RamblingsEnigma LED outfit code
The code running all this isn’t terribly interesting.
I started with the Adafruit NeoPixel library but then modified it slightly. I didn’t really like the API of the original library and I eventually wanted to try swapping it out with a different implementation that didn’t take up so much CPU time. The most significant change was making some parts of the library compile time. For example, the pixel layout (RGB vs BGR vs with-white etc) was changed to a template parameter instead of a runtime variable.
Low Level Code
enum class NeoPixelColorLayout {
RGB, RBG, GRB, GBR, BRG, BGR,
WRGB, WRBG, WGRB, WGBR, WBRG, WBGR,
RWGB, RWBG, GWRB, GWBR, BWRG, BWGR,
RGWB, RBWG, GRWB, GBWR, BRWG, BGWR,
RGBW, RBGW, GRBW, GBRW, BRGW, BGRW,
};
template <NeoPixelColorLayout ColorLayout>
struct NeoPixelColorLayoutTraits
{
//static constexpr uint8_t red_offset;
//static constexpr uint8_t green_offset;
//static constexpr uint8_t blue_offset;
//static constexpr uint8_t white_offset;
//static constexpr bool has_white;
};
#define DEFINE_NEOPIXEL_COLOR_LAYOUT_TRAIT(color_layout, red_offset_, green_offset_, blue_offset_, white_offset_, has_white_) \
template <> \
struct NeoPixelColorLayoutTraits<NeoPixelColorLayout::color_layout> { \
static constexpr uint8_t red_offset = red_offset_;; \
static constexpr uint8_t green_offset = green_offset_; \
static constexpr uint8_t blue_offset = blue_offset_;; \
static constexpr uint8_t white_offset = white_offset_;; \
static constexpr bool has_white = has_white_; \
};
DEFINE_NEOPIXEL_COLOR_LAYOUT_TRAIT(RGB, 0, 1, 2, 0, false)

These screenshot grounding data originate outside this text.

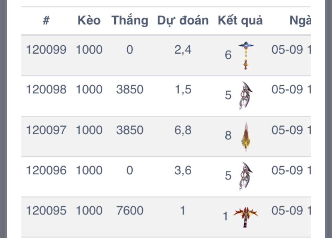Viewport: 332px width, 238px height.
Task: Click the 7600 winnings value
Action: (130, 211)
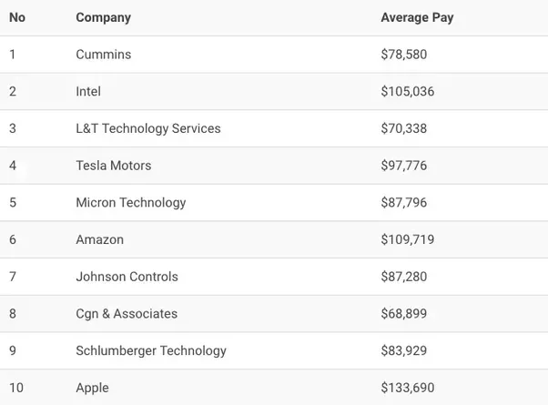Click the Company column header
548x405 pixels.
tap(103, 17)
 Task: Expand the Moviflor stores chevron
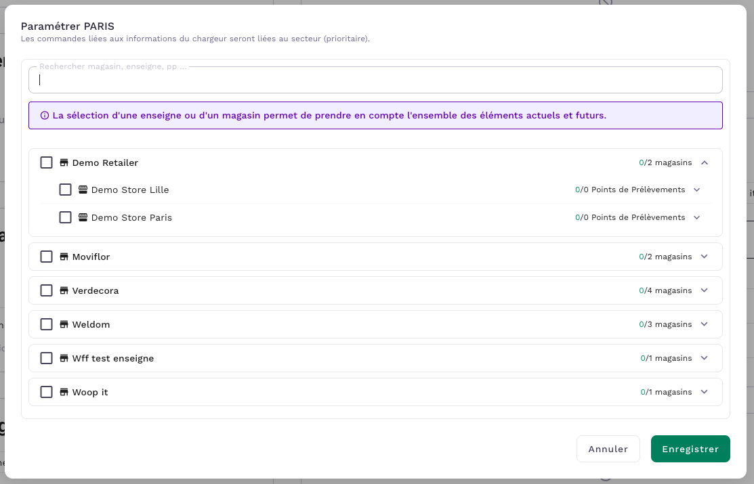pos(704,257)
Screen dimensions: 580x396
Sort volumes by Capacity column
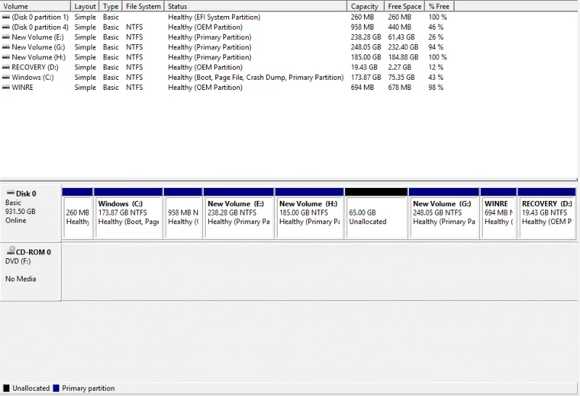click(365, 6)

DEFINE_NEOPIXEL_COLOR_LAYOUT_TRAIT(RBG, 0, 2, 1, 0, false)
DEFINE_NEOPIXEL_COLOR_LAYOUT_TRAIT(GRB, 1, 0, 2, 0, false)
DEFINE_NEOPIXEL_COLOR_LAYOUT_TRAIT(GBR, 2, 0, 1, 0, false)

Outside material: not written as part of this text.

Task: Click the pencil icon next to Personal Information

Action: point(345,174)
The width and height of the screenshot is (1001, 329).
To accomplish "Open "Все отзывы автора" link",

DEFINE_NEOPIXEL_COLOR_LAYOUT_TRAIT(BRG, 0, 2, 1, 0, false)
DEFINE_NEOPIXEL_COLOR_LAYOUT_TRAIT(BGR, 2, 1, 0, 0, false)
DEFINE_NEOPIXEL_COLOR_LAYOUT_TRAIT(WRGB, 1, 2, 3, 0, true)
DEFINE_NEOPIXEL_COLOR_LAYOUT_TRAIT(WRBG, 1, 3, 2, 0, true)

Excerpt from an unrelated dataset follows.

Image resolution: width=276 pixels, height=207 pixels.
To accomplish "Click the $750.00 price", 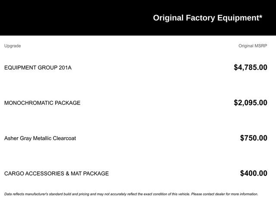I will 254,138.
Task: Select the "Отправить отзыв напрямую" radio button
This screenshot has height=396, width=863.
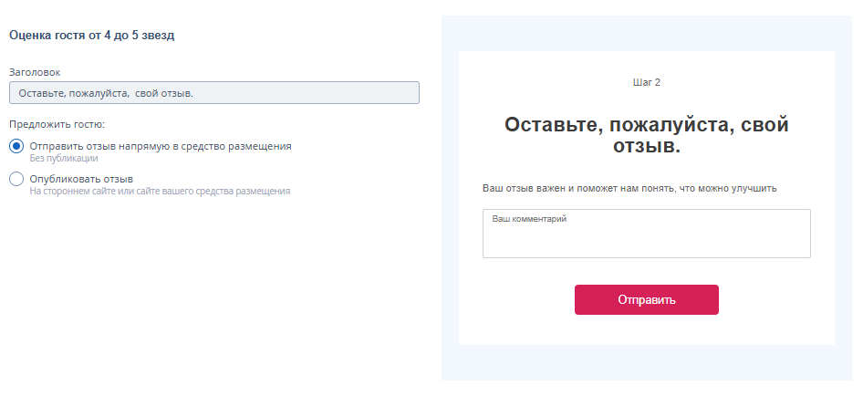Action: point(16,146)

DEFINE_NEOPIXEL_COLOR_LAYOUT_TRAIT(WGRB, 2, 1, 3, 0, true)
DEFINE_NEOPIXEL_COLOR_LAYOUT_TRAIT(WGBR, 3, 1, 2, 0, true)
DEFINE_NEOPIXEL_COLOR_LAYOUT_TRAIT(WBRG, 2, 3, 1, 0, true)
DEFINE_NEOPIXEL_COLOR_LAYOUT_TRAIT(WBGR, 3, 2, 1, 0, true)
DEFINE_NEOPIXEL_COLOR_LAYOUT_TRAIT(RWGB, 0, 2, 3, 1, true)
DEFINE_NEOPIXEL_COLOR_LAYOUT_TRAIT(RWBG, 0, 3, 2, 1, true)
DEFINE_NEOPIXEL_COLOR_LAYOUT_TRAIT(GWRB, 2, 0, 3, 1, true)
DEFINE_NEOPIXEL_COLOR_LAYOUT_TRAIT(GWBR, 3, 0, 2, 1, true)
DEFINE_NEOPIXEL_COLOR_LAYOUT_TRAIT(BWRG, 2, 3, 0, 1, true)
DEFINE_NEOPIXEL_COLOR_LAYOUT_TRAIT(BWGR, 3, 2, 0, 1, true)
DEFINE_NEOPIXEL_COLOR_LAYOUT_TRAIT(RGWB, 0, 1, 3, 2, true)
DEFINE_NEOPIXEL_COLOR_LAYOUT_TRAIT(RBWG, 0, 3, 1, 2, true)
DEFINE_NEOPIXEL_COLOR_LAYOUT_TRAIT(GRWB, 1, 0, 3, 2, true)
DEFINE_NEOPIXEL_COLOR_LAYOUT_TRAIT(GBWR, 3, 0, 1, 2, true)
DEFINE_NEOPIXEL_COLOR_LAYOUT_TRAIT(BRWG, 1, 3, 0, 2, true)
DEFINE_NEOPIXEL_COLOR_LAYOUT_TRAIT(BGWR, 3, 1, 0, 2, true)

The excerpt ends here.